(Screenshot grounding data)
*** Begin section ***

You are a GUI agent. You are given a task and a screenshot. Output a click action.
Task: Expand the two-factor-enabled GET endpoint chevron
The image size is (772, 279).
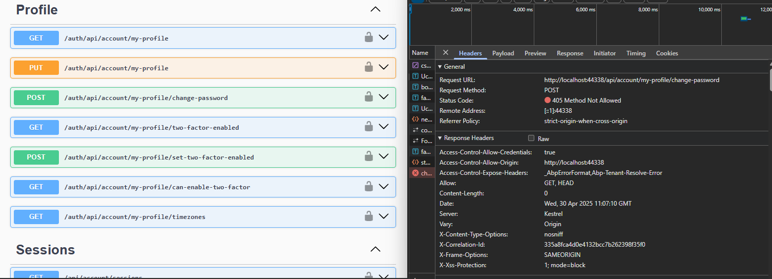[384, 127]
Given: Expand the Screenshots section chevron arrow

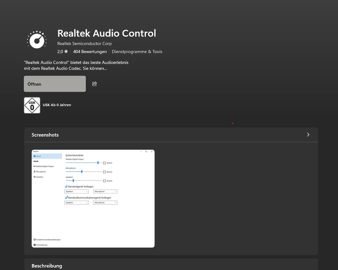Looking at the screenshot, I should coord(308,135).
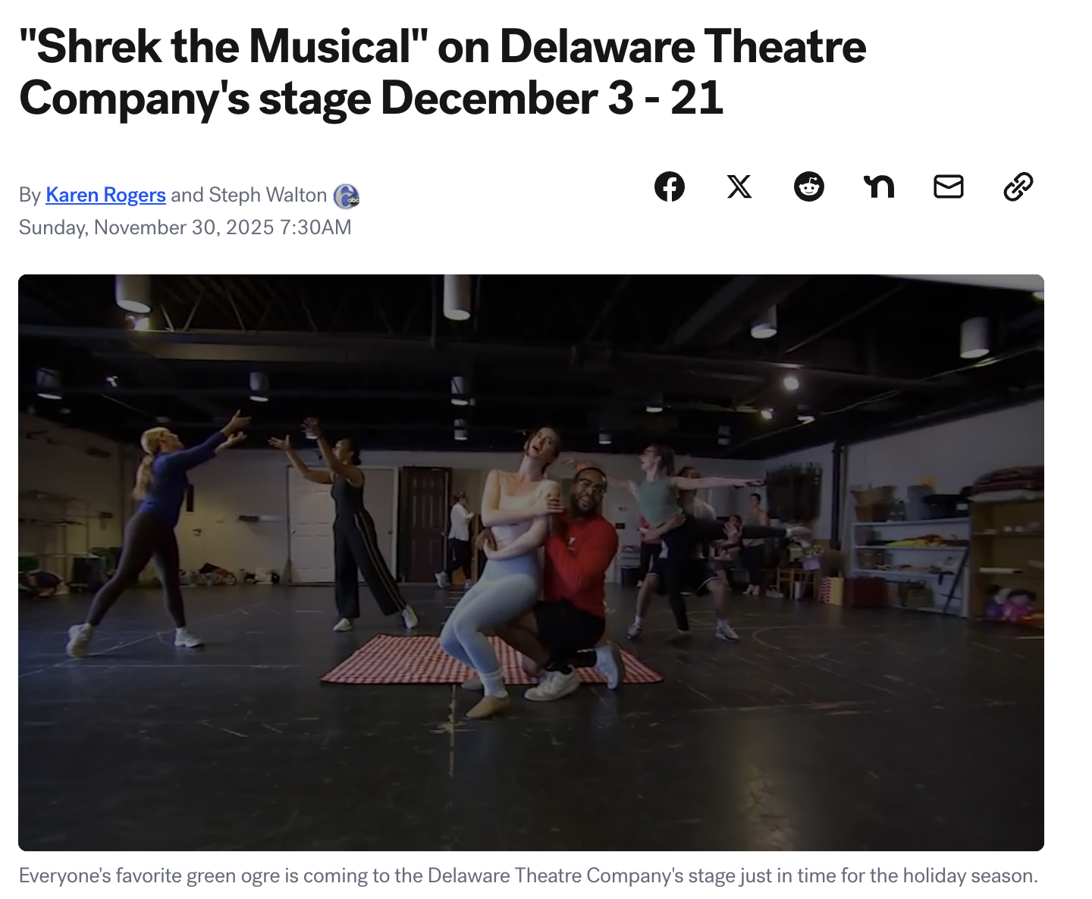Open Karen Rogers author page

(x=105, y=195)
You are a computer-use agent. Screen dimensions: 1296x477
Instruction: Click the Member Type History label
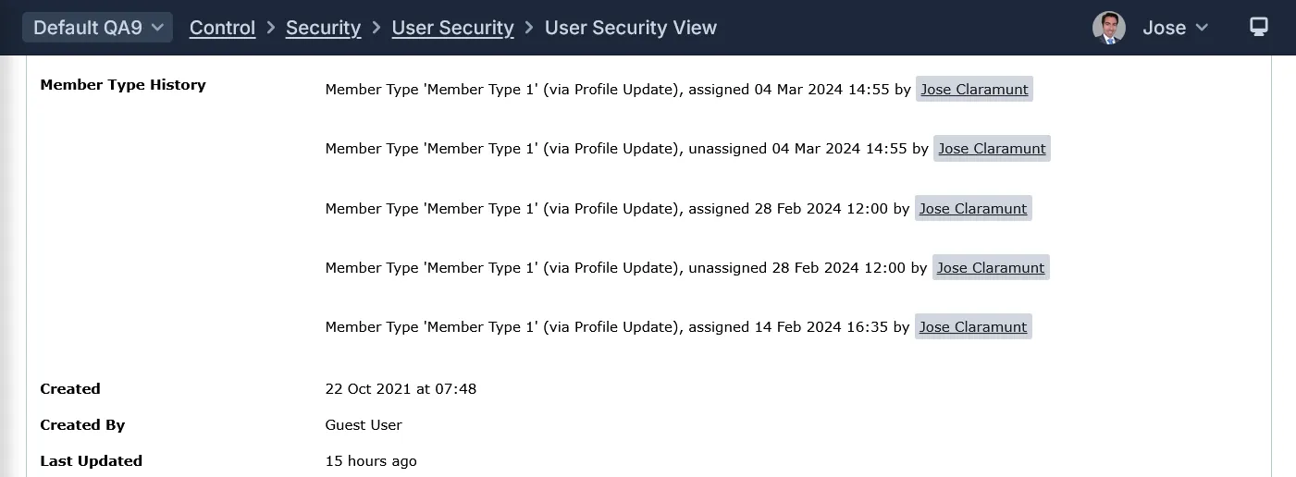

*** End section ***

## How to complete this task
Show all lines above containing "agent".

## Response to this exercise
You are a GUI agent. You are given a task and a screenshot. Output a click action.
You are a computer-use agent. Screen dimensions: 1296x477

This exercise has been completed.